_Material provided_
-.-.-

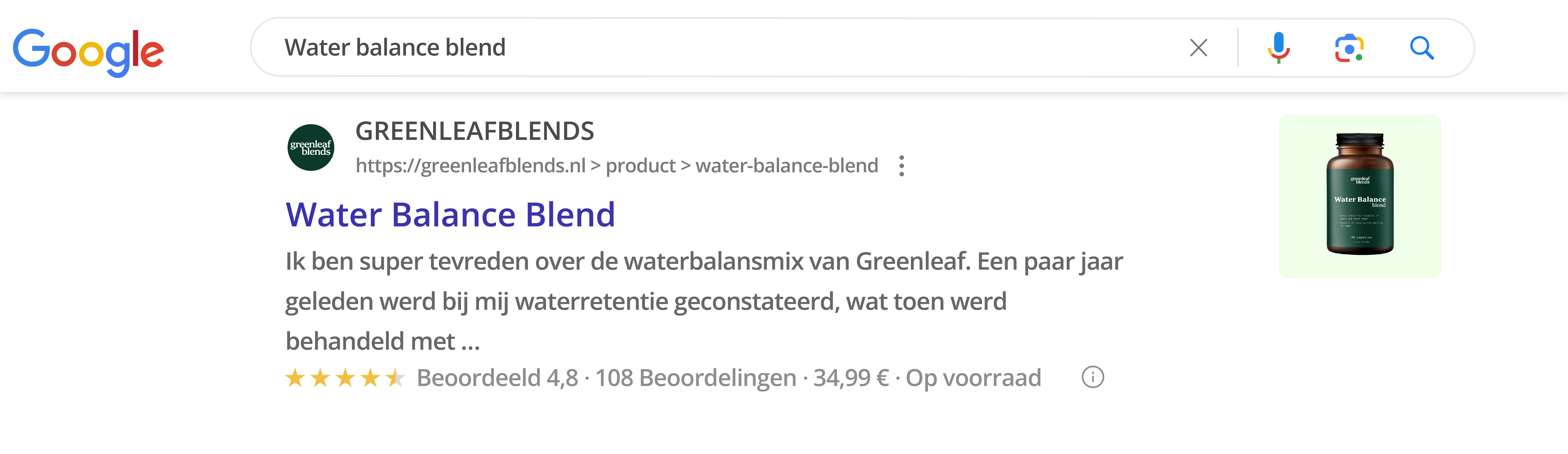This screenshot has height=454, width=1568.
Task: Click the 34,99 € price label
Action: 851,378
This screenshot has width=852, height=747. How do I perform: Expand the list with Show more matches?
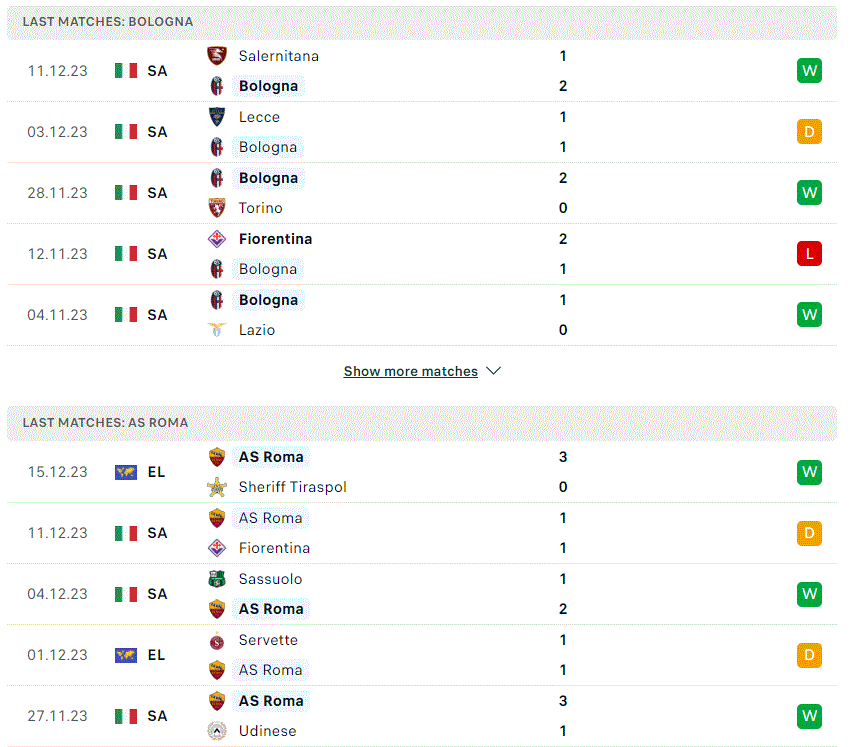[x=410, y=371]
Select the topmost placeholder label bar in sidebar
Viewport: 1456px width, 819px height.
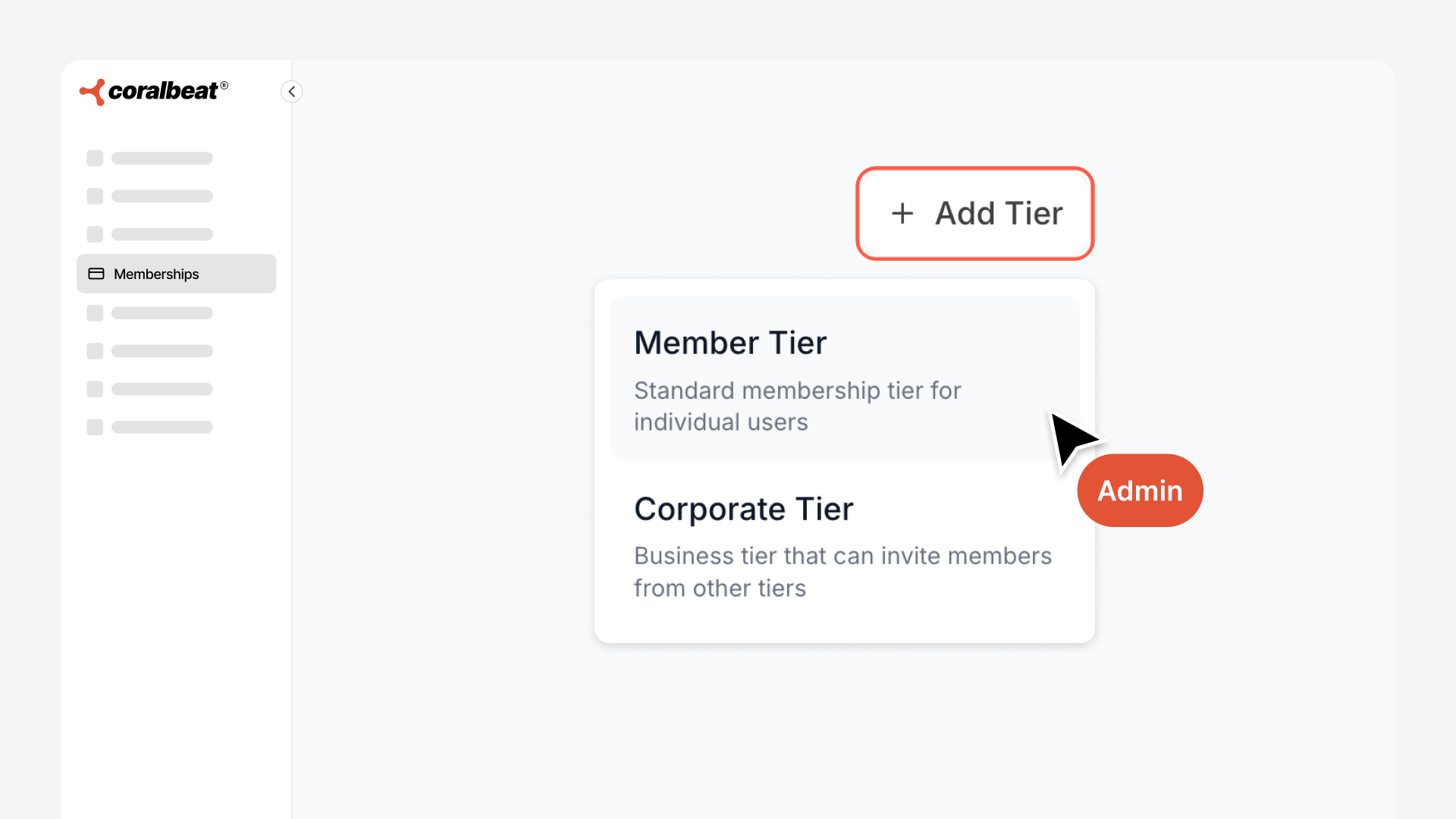click(x=162, y=158)
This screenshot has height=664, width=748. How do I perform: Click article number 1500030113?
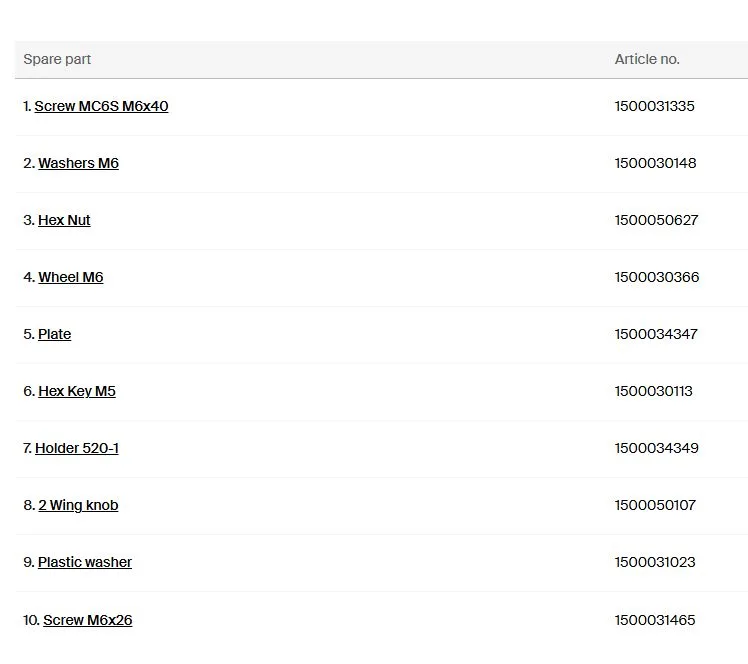(x=654, y=391)
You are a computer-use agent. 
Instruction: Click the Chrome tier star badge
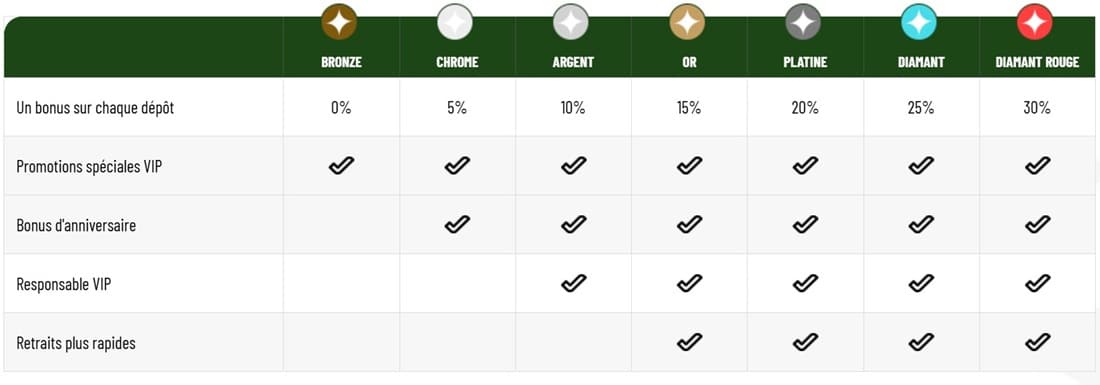coord(455,22)
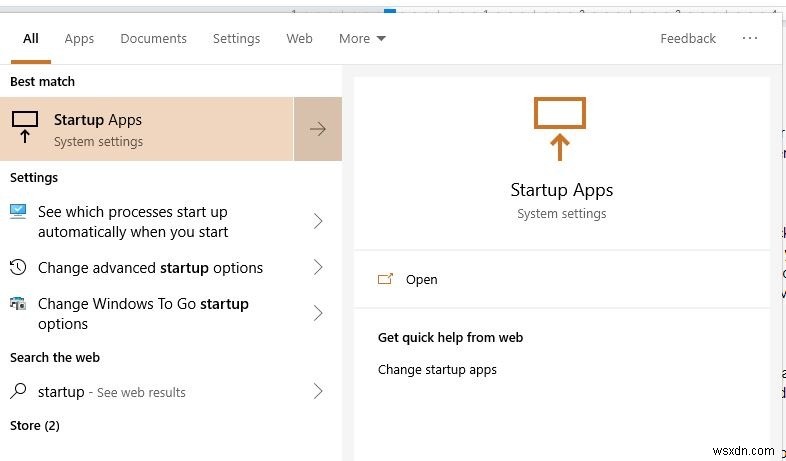Select the Web filter tab

click(x=299, y=39)
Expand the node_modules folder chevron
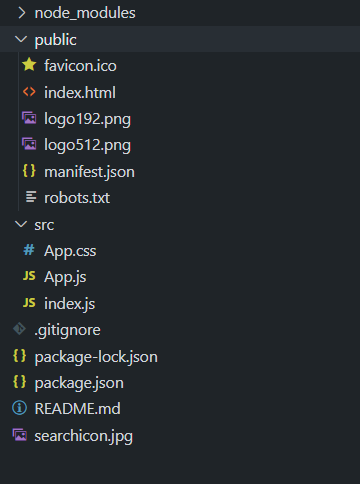 [x=21, y=13]
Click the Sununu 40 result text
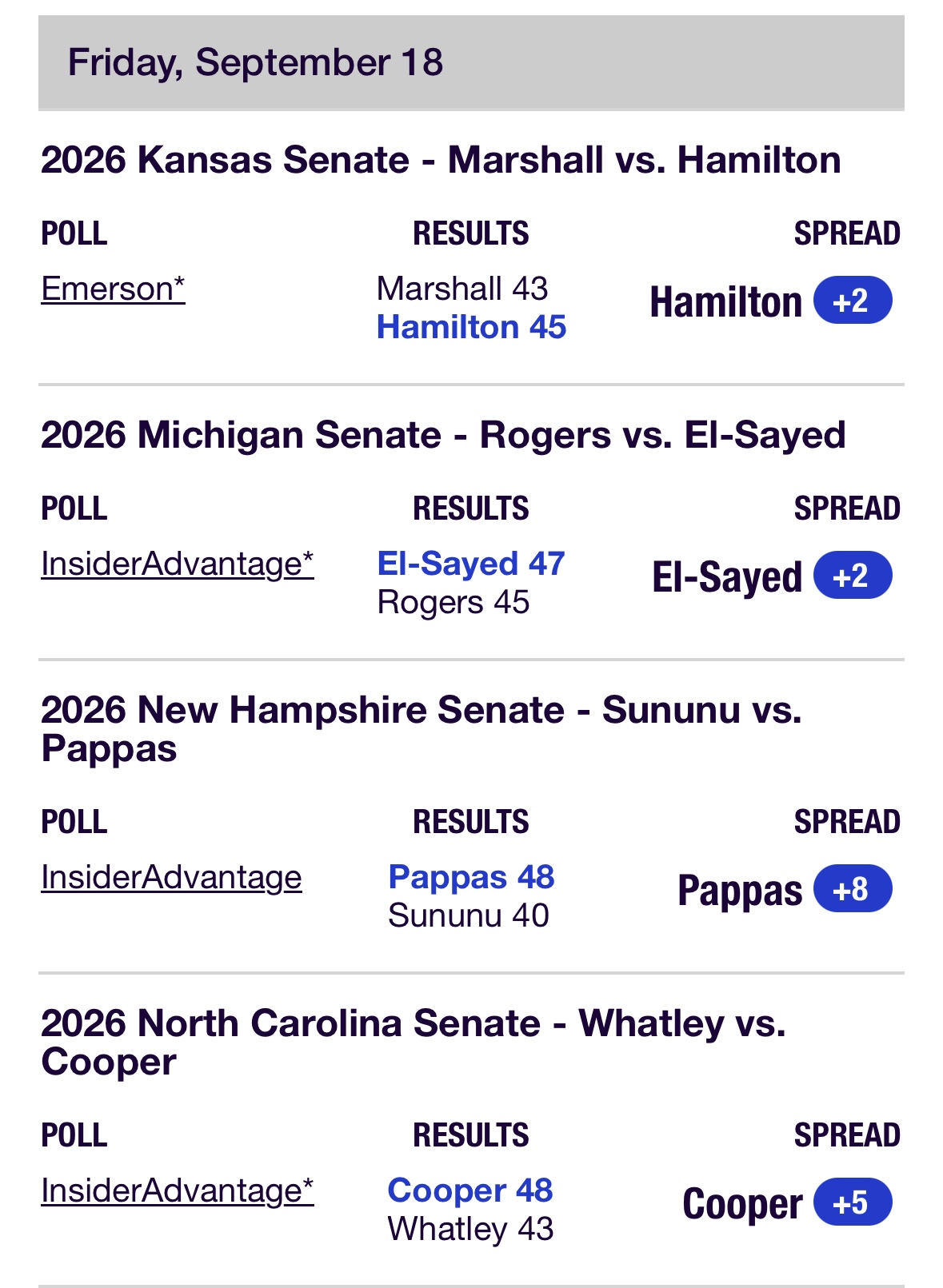Image resolution: width=943 pixels, height=1288 pixels. point(469,915)
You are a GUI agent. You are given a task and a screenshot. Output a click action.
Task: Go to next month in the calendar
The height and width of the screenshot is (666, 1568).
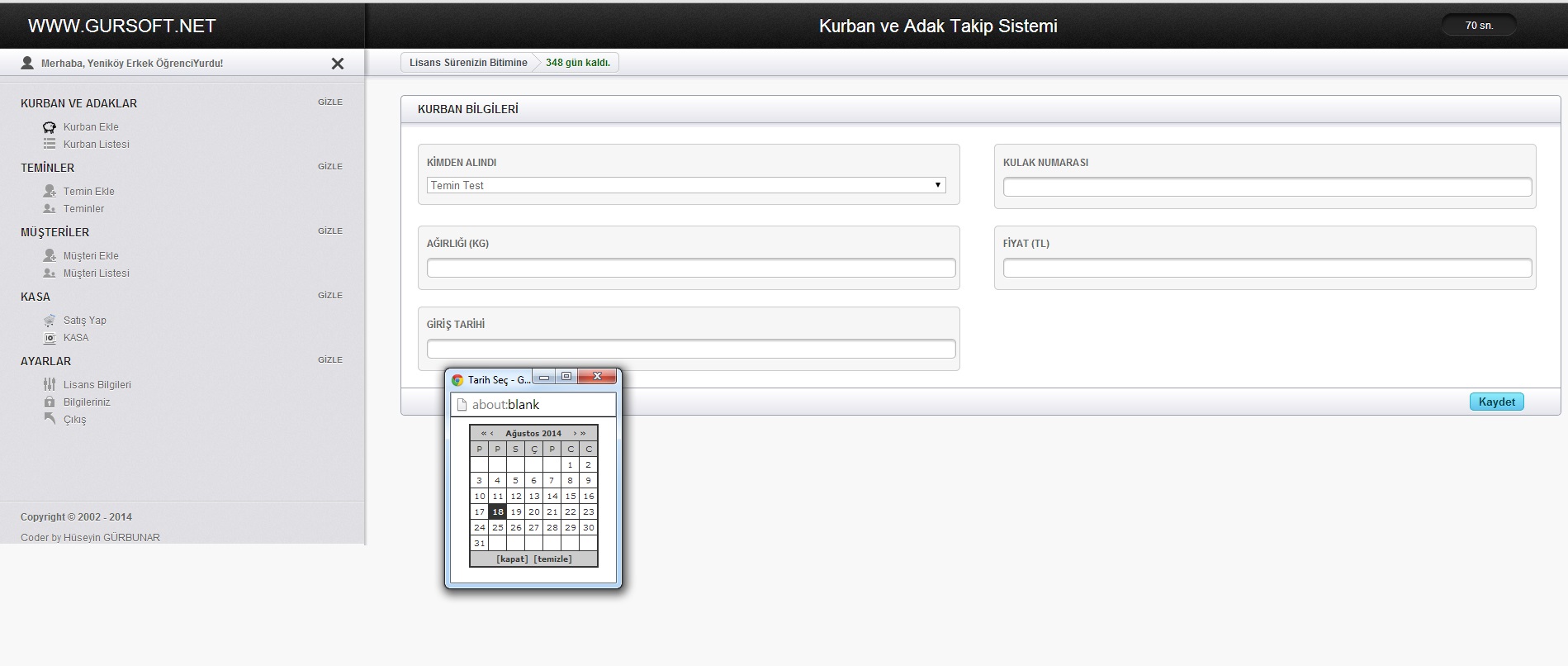(x=575, y=433)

-.-.-

_The task_
Transcribe exactly the line that contains "Task: Go to next month in the calendar" and each line after it through the end of the listing. Leave out the pictures.

_Task result_
Task: Go to next month in the calendar
The height and width of the screenshot is (666, 1568).
(x=575, y=433)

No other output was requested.